Excerpted passage -
= = = = =
Blain|Southern gallery


approfondimenti

Ai Weiwei
Wim Wenders



 
calendario eventi  :: 




19/4/2012

Two exhibitions

Multimedia Art Museum MAMM, Moscow

Ai Weiwei - New York. 1983-1993. The exhibition presents his shots from a collection of over 10,000 photographs that capture the history, culture, and atmosphere from his unique perspective on art and society. Simultaneously a selection of works Wim Wenders from the long-running project 'Pictures from the Surface of the Earth' which began in the early 1980s and continued for the next 20 years.


comunicato stampa

Ai Weiwei
New York. 1983-1993.

Presented by Three Shadow Art Gallery, Beijing, with the participation of Martin-Gropius-Bau, Berlin

The exhibition of Ai Weiwei ‘New York. 1983—1993’ presents his shots from a collection of over 10,000 photographs that capture the history, culture, and atmosphere of 1980s New York from his unique perspective on art and society.
= = = = =
Recorded information -

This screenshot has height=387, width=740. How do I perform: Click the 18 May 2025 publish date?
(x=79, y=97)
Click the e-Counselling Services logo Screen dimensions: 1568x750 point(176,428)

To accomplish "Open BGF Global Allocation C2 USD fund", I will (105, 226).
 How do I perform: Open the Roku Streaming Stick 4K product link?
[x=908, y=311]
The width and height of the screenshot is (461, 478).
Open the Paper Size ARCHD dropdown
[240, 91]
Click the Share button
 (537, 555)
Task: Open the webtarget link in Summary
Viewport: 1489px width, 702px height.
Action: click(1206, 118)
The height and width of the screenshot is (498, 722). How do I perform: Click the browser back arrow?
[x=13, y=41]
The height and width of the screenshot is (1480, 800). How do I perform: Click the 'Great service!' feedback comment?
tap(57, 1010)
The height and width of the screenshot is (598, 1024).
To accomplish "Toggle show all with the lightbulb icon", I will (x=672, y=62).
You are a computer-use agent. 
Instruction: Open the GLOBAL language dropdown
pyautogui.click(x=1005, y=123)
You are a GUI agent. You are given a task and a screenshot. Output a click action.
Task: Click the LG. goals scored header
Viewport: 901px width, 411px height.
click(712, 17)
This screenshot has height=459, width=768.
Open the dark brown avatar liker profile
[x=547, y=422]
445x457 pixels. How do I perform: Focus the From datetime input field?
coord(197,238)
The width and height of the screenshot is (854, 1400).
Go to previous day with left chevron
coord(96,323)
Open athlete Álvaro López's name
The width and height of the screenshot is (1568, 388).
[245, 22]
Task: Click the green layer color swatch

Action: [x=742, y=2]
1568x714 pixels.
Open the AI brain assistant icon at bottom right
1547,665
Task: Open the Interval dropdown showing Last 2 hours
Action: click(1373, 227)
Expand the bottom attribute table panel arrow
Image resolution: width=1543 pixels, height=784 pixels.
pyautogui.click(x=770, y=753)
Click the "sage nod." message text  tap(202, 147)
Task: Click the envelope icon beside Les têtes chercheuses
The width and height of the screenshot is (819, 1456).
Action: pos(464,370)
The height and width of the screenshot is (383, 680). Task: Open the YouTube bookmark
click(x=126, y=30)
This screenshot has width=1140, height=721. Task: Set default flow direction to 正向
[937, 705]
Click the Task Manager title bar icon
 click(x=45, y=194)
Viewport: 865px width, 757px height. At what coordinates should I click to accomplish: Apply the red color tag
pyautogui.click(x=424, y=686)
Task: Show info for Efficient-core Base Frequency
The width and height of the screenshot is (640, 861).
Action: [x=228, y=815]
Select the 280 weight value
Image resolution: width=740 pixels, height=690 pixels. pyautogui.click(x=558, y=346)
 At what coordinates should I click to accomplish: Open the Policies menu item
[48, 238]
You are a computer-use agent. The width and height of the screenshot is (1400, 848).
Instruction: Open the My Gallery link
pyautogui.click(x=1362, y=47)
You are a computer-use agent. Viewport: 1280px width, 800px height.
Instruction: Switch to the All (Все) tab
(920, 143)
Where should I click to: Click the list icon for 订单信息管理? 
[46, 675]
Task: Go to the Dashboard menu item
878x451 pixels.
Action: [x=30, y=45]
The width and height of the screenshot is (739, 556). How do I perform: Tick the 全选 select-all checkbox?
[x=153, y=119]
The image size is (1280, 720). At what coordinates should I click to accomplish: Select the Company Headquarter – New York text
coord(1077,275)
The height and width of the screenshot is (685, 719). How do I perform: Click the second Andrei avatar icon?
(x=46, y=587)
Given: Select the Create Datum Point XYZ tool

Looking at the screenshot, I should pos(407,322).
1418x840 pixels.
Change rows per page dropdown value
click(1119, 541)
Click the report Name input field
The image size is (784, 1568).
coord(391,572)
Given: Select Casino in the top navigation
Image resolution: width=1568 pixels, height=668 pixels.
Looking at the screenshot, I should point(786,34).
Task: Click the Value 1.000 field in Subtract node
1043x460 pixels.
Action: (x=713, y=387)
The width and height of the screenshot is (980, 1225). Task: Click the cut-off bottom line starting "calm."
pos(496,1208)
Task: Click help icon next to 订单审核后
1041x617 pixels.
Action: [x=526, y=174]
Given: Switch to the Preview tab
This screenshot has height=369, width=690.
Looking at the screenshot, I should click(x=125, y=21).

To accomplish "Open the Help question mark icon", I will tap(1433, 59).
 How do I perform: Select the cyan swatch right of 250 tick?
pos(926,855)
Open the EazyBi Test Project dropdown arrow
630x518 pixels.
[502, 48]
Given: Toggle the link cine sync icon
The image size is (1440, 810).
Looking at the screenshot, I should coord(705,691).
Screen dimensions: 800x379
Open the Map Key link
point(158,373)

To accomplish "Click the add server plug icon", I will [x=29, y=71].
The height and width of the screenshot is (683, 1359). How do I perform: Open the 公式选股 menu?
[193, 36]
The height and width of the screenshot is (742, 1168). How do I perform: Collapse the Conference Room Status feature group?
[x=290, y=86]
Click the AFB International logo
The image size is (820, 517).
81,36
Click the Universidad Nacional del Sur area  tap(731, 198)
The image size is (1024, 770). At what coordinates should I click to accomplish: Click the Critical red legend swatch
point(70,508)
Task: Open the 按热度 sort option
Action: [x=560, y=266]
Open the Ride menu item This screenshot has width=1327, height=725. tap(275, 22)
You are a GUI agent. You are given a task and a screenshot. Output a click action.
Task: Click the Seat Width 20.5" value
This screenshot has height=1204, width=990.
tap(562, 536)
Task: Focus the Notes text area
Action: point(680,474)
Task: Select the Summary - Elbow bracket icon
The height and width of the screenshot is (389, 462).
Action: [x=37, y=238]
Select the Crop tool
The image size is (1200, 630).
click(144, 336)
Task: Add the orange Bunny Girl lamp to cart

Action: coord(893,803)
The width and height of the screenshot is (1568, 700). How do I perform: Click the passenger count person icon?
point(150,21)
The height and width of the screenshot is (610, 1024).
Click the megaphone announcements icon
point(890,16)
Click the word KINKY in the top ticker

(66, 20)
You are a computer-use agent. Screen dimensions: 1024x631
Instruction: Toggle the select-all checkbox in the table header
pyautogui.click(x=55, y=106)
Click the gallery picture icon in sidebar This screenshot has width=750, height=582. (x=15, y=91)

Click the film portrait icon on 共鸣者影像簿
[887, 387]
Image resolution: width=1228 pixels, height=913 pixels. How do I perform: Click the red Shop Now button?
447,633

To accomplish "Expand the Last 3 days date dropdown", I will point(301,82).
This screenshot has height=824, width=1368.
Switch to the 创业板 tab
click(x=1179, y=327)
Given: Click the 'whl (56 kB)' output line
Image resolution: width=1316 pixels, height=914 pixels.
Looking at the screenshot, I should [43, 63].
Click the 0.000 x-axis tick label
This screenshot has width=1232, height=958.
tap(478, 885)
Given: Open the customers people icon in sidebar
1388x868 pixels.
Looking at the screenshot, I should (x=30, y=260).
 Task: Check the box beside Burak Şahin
= = = = =
Exercise requirements -
1 – From the exhibition announcement, quote the passage starting at "Two exhibitions" and ending at "next 20 years.".
2 – In the exhibition announcement, which museum is listed for the two exhibitions?

Answers for this exercise -
1 –
Two exhibitions

Multimedia Art Museum MAMM, Moscow

Ai Weiwei - New York. 1983-1993. The exhibition presents his shots from a collection of over 10,000 photographs that capture the history, culture, and atmosphere from his unique perspective on art and society. Simultaneously a selection of works Wim Wenders from the long-running project 'Pictures from the Surface of the Earth' which began in the early 1980s and continued for the next 20 years.

2 – Multimedia Art Museum MAMM, Moscow.